## WHAT IS EXPECTED
Reproduce the following lines of the listing word for word, with nothing changed.

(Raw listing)
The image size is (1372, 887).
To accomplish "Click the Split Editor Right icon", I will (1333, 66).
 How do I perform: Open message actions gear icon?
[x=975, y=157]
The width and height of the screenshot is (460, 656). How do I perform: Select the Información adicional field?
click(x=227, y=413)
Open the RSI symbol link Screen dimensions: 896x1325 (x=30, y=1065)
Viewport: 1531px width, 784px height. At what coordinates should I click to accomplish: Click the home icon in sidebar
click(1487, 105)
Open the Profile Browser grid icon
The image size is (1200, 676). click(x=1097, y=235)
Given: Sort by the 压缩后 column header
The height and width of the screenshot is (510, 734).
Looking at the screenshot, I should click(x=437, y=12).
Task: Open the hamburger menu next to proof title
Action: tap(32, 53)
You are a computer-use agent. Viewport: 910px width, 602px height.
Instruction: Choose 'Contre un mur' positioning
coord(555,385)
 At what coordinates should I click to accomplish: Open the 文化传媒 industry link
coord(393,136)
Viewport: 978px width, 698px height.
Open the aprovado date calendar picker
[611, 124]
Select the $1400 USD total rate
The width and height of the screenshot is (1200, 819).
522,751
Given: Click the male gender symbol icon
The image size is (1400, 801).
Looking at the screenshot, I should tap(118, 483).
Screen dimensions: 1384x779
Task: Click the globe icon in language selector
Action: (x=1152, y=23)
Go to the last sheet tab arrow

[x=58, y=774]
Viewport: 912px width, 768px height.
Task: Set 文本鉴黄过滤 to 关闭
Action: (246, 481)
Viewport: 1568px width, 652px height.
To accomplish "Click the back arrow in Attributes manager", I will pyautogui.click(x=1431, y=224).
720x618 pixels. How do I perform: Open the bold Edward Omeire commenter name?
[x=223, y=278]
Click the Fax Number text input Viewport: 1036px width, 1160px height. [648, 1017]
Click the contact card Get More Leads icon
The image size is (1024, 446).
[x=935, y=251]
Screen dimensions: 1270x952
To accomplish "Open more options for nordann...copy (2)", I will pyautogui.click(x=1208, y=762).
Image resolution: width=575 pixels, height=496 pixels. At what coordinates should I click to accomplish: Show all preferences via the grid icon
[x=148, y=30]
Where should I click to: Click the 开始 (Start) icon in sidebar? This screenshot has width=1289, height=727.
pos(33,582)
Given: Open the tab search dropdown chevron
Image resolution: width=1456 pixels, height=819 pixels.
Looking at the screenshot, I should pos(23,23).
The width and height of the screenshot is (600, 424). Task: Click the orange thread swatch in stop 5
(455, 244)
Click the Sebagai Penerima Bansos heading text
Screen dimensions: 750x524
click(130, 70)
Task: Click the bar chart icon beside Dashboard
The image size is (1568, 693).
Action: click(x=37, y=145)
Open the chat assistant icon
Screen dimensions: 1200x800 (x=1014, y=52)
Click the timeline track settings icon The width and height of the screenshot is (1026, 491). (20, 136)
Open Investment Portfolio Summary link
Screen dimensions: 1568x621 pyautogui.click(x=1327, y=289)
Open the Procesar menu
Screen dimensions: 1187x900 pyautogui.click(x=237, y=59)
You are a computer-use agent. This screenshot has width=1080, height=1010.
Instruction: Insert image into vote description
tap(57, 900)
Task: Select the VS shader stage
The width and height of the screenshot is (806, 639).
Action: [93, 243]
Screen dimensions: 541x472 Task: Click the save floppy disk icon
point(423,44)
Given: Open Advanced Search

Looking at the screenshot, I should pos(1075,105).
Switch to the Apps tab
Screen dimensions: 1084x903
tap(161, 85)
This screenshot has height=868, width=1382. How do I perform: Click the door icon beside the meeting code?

## EXERCISE SOLUTION
The image size is (1372, 887).
To accomplish "Click the Split Editor Right icon", I will (1333, 66).
 How do I perform: Open message actions gear icon?
[x=975, y=157]
The width and height of the screenshot is (460, 656). How do I perform: Select the Información adicional field?
click(x=227, y=413)
Open the RSI symbol link Screen dimensions: 896x1325 (x=30, y=1065)
Viewport: 1531px width, 784px height. At what coordinates should I click to accomplish: Click the home icon in sidebar
click(1487, 105)
Open the Profile Browser grid icon
The image size is (1200, 676). click(x=1097, y=235)
Given: Sort by the 压缩后 column header
The height and width of the screenshot is (510, 734).
Looking at the screenshot, I should click(x=437, y=12).
Task: Open the hamburger menu next to proof title
Action: tap(32, 53)
You are a computer-use agent. Viewport: 910px width, 602px height.
Instruction: Choose 'Contre un mur' positioning
coord(555,385)
 At what coordinates should I click to accomplish: Open the 文化传媒 industry link
coord(393,136)
Viewport: 978px width, 698px height.
Open the aprovado date calendar picker
[611, 124]
Select the $1400 USD total rate
The width and height of the screenshot is (1200, 819).
522,751
Given: Click the male gender symbol icon
The image size is (1400, 801).
Looking at the screenshot, I should tap(118, 483).
Screen dimensions: 1384x779
Task: Click the globe icon in language selector
Action: (x=1152, y=23)
Go to the last sheet tab arrow

[x=58, y=774]
Viewport: 912px width, 768px height.
Task: Set 文本鉴黄过滤 to 关闭
Action: (246, 481)
Viewport: 1568px width, 652px height.
To accomplish "Click the back arrow in Attributes manager", I will pyautogui.click(x=1431, y=224).
720x618 pixels. How do I perform: Open the bold Edward Omeire commenter name?
[x=223, y=278]
Click the Fax Number text input Viewport: 1036px width, 1160px height. [648, 1017]
Click the contact card Get More Leads icon
The image size is (1024, 446).
[x=935, y=251]
Screen dimensions: 1270x952
To accomplish "Open more options for nordann...copy (2)", I will pyautogui.click(x=1208, y=762).
Image resolution: width=575 pixels, height=496 pixels. At what coordinates should I click to accomplish: Show all preferences via the grid icon
[x=148, y=30]
Where should I click to: Click the 开始 (Start) icon in sidebar? This screenshot has width=1289, height=727.
pos(33,582)
Given: Open the tab search dropdown chevron
Image resolution: width=1456 pixels, height=819 pixels.
Looking at the screenshot, I should pos(23,23).
The width and height of the screenshot is (600, 424). Task: Click the orange thread swatch in stop 5
(455, 244)
Click the Sebagai Penerima Bansos heading text
Screen dimensions: 750x524
click(130, 70)
Task: Click the bar chart icon beside Dashboard
The image size is (1568, 693).
Action: click(x=37, y=145)
Open the chat assistant icon
Screen dimensions: 1200x800 (x=1014, y=52)
Click the timeline track settings icon The width and height of the screenshot is (1026, 491). (20, 136)
Open Investment Portfolio Summary link
Screen dimensions: 1568x621 pyautogui.click(x=1327, y=289)
Open the Procesar menu
Screen dimensions: 1187x900 pyautogui.click(x=237, y=59)
You are a computer-use agent. This screenshot has width=1080, height=1010.
Instruction: Insert image into vote description
tap(57, 900)
Task: Select the VS shader stage
The width and height of the screenshot is (806, 639).
Action: [93, 243]
Screen dimensions: 541x472 Task: Click the save floppy disk icon
point(423,44)
Given: Open Advanced Search

Looking at the screenshot, I should pos(1075,105).
Switch to the Apps tab
Screen dimensions: 1084x903
tap(161, 85)
This screenshot has height=868, width=1382. How do I perform: Click the door icon beside the meeting code?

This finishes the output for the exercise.